In *the other thread* LC mentioned, I learned that I can just use "*head*" for anyone who is in charge of the company/organization and of the people in it (e.g. president, CEO, director). But the problem is that it won't work in the example in this thread. "How many *heads* have there been in your company before the current *head*?" (and responses "1. The current head is the first", "2. The current head is the second"...) sound terribly wrong to me. So, I think I'll use "*director*". But everyone who has replied to this thread is a BE speaker, so I don't know if a "director" means a head in US companies...


----------



## JulianStuart

I’ve not read this in detail recently but it may help 
42nd President of USA - how to ask a question with an ordinal answer.


----------



## meijin

Yes Julian, that's the same thread I pointed to in the original post. I read some of the posts there, but wanted to focus on heads of companies, not USA presidents.


----------



## Myridon

meijin said:


> Q. How many Xs have there been in your company before the current X?
> 
> 1. The current X is the first
> 2. The current X is the second
> 3. The current X is the third
> 4. The current X is the fourth
> 5. The current X is the fifth (or later)
> 6. No idea/don't remember


The answers to this question (How many?) should be simple numbers not the next ordinal.
1. 0
2. 1
3. 3
4. 4
5. 5 or more
6. No idea

In my opinion, the majority of employees will answer "No idea".  This is not something Americans would consider to be an important fact. While the ordinal number of the President of the US is mentioned in the press, I doubt most people have it memorized.  Somewhere in the low to mid 40's is my answer at the moment.


----------



## meijin

Well, you two live in the states, so maybe you can tell me if "*director*" also works in AmE (see post #26).




Myridon said:


> The answers to this question (How many?) should be simple numbers not the next ordinal.
> 1. 0
> 2. 1
> 3. 3
> 4. 4
> 5. 5 or more
> 6. No idea


Yes, I'll write that way and explain to my client why the English translations are different from the original Japanese.


----------



## JulianStuart

meijin said:


> Yes Julian, that's the same thread I pointed to in the original post. I read some of the posts there, but wanted to focus on heads of companies, not USA presidents.


I missed that link , but the grammar/syntax/logic doesn’t change the issue of the form of the question needed


----------



## heypresto

Many companies have a few directors, and some have a board of several directors. I think it's rare that there will only be one director. 

It may be different in the US?


----------



## meijin

So, as I predicted, "How many *heads* have there been in your company before the current *head*?" doesn't work, and I can't use "*directors*" either (in the UK).


----------



## JulianStuart

meijin said:


> I wondered about this. So thank you very much for mentioning it.
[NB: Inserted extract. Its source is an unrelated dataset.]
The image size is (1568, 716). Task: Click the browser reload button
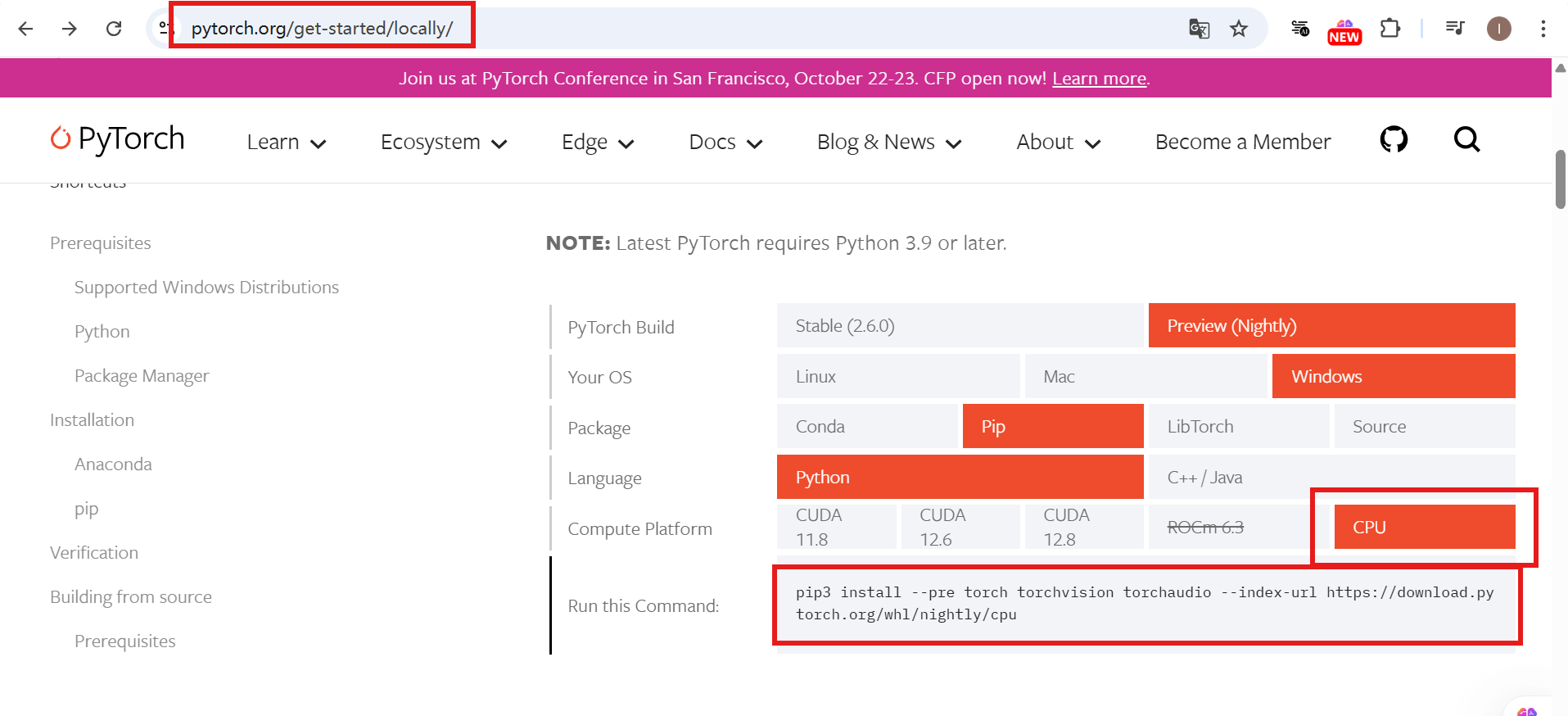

I'll look for another word (obviously most of us Japanese use the same Japanese word for that position regardless of the size of the company).
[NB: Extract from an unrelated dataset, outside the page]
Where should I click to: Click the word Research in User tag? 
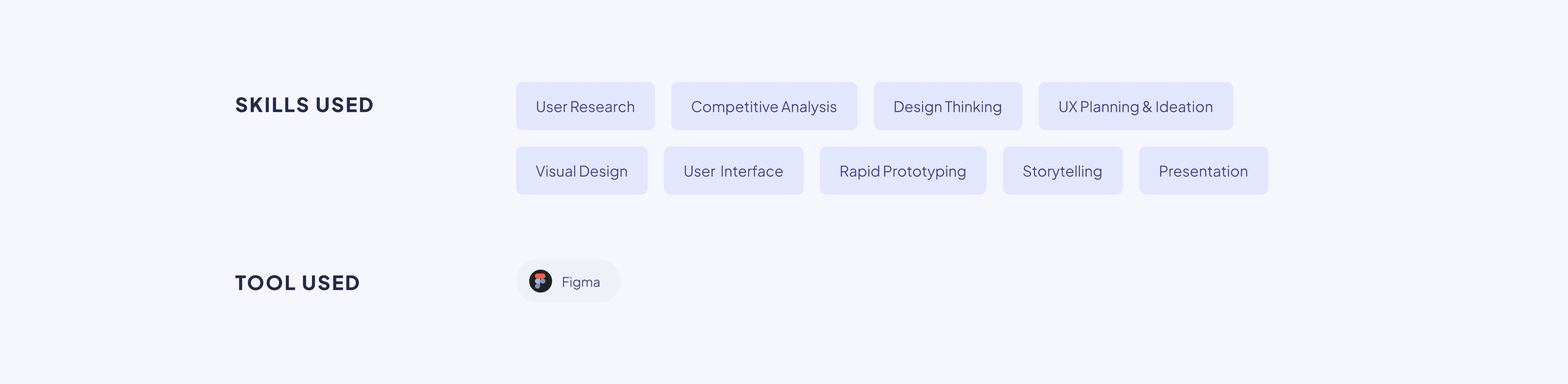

There’s a little help here: CEO, President and Chairman


----------



## london calling

heypresto said:


> Many companies have a few directors, and some have a board of several directors. I think it's rare that there will only be one director.
> 
> It may be different in the US?


I think you should read Meijin's other thread. That is the problem: in the end 'heads' won.

heads of small and medium-sized companies

@Julian, I think you should read it too. CEOs, managing Directors etc. when talking about SMEs comes across as rather pompous, in my opinion.


----------



## Scrawny goat

meijin said:


> So, as I predicted, "How many *heads* have there been in your company before the current *head*?" doesn't work, and I can't use "*directors*" either (in the UK).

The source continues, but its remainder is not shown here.